日程:2024年9/7(土)~2025年8/2(土)

毎月第1土曜日・全10回(1月5月は休み)

時間:午後2~4時

講師:長澤高明(関西勤労協副会長・立命館大学非常勤講師)

会場:関西勤労協(森ノ宮)

受講形態:会場・WEB録画配信・DVD

① 9月7日(土) 政治学への道案内
 「政治」とは何か。「政治学」とはどういうものか。マルクス主義政治学と近代(現代)政治学。
② 10月 5日(土) 権力と支配
 「権威なき権力」と「権力なき権威」。なぜ、人は人を支配できるのか。なぜ、多数者が少数者に従うのか。
③ 11月 2日(土) リーダーシップ
 リーダーシップと支配はどう違う? 政治指導と政治的強制はどう違う? 「エリートと大衆」という図式。
④ 12月 7日(土) 民主主義
 民主主義における「エリートと大衆」? 民主主義は「最高にして最悪の制度」? 参加民主主義と観客民主主義。デモクラシーと「自由」がなぜ同時に語られる?
⑤ 2月 1日(土) 政治制度の類型
 首相と大統領はどう違う? 「日本で大統領制が採用されるときは天皇という制度が無くなるとき」って、どういうこと? 
⑥ 3月 1日(土) 選挙と政党
 選挙の仕組みには仕掛けがある。選挙の種類と組み合わせにはパターンがある。選挙の仕組みが政党のありかたを規定する?
⑦ 4月 5日(土) 公共政策
 「公共」とは何を指している? 誰のための政策? 社会運動が公共政策を左右する? 時の「支配勢力」はなぜ「公共」という言葉を使いたがる?
⑧ 6月 7日(土) 国会と官僚
 国会の仕組み。官僚の権力。国会議員と官僚の関係。
⑨ 7月 5日(土) 政府とは何か
 「大きな政府」と「小さな政府」。それぞれの「政府」は何をめざす? 「政府」の規模と「福祉国家」の関係。
⑩ 8月 2日(土) 左派と右派。左翼と右翼
 わかっているようで、よくわからない区別。左派と左翼、右派と右翼はどう違う? さまざまな「○○主義」のなかの左派と右派。保守と革新。

 いきなりですが、私が中学生だった時の体験談をひとつ。

 数学の教師が「この図形の面積を求めるためには、ここに補助線を引くといいよ」と教えてくれました。すると、いままでできなかった計算があっという間にできるようになったのです。私は教師に尋ねました。「先生、補助線を引くことの意味は分かりました。でも、なぜここに補助線を引けばよいということがわかるのですか?」しばらく考えていた教師はポツリと言いました。「勘やな」。「ええっ、勘かよ」。

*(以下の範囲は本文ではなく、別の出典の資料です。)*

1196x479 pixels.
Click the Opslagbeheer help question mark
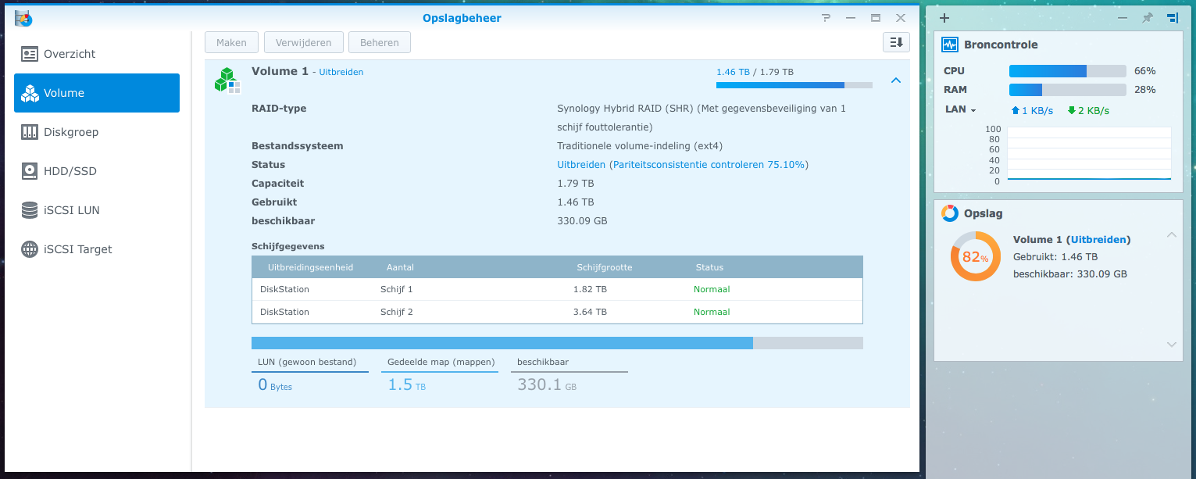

 その時は、この答えにがっかりしたのですが、しかし、よく考えてみるとこの教師の答えは正しいのです。どこに補助線を引けばよいのかという「勘」を養うことが大事なのです。

 この話を「政治の世界」に置き換えて考えてみましょう。

 政治の世界は図形に比べると非常に複雑ですから、「ここに一本だけ補助線を引けばうまくいく」なんてことはないのですが、補助線を(何本か)引かなければうまく理解できないのは確かです。この補助線は基礎的な知識だけで引けることもあれば、かなり高等な政治理論を身に着けていなければ引けない場合もあります。また、いわゆる「マルクス主義政治学」と「近代(現代)政治学」とでは、補助線の形や引き方が異なります。

 基礎知識があって、かつ政治理論を身につけていれば、その現象が現れる原因にまでさかのぼっていって、「なるほど、だからこういう現象になるのか」ということがわかります。今までモヤモヤしていた現象の輪郭がクッキリと浮かび上がってきます。

 基礎知識があり、かつ政治理論を学んだ人はそれらを直観的に理解することができます。こういう人の「勘」はたいてい正しいですが、そうでない人の「勘」はたいてい間違っています(皆さんはここで、「正しい」とか「間違っている」という言葉の意味を考えてみてください。これについては第一回の講義で取り上げます)。

 メディアはさまざまな政治現象を報道しますが、なぜそのような現象が生じたのかということは、なかなか説明してくれません。説明する力がないのかも知れません。しかし(だからこそ、というべきでしょうか)、基礎知識や政治理論を身につけることができれば、今まで以上に政治現象を理解できるようになるはずです。今まで以上に「勘」が働くようになるはずです。

 第1期のゼミナールでも基礎知識について説明しましたが、今回の講義ではそれとは別の角度・別の対象について説明します。ですから、第1期を受講された方も、よろしければどうぞ。テキストは使用せず、毎回レジュメをお配りします。

 では、第6期でお会いできることを楽しみにしています。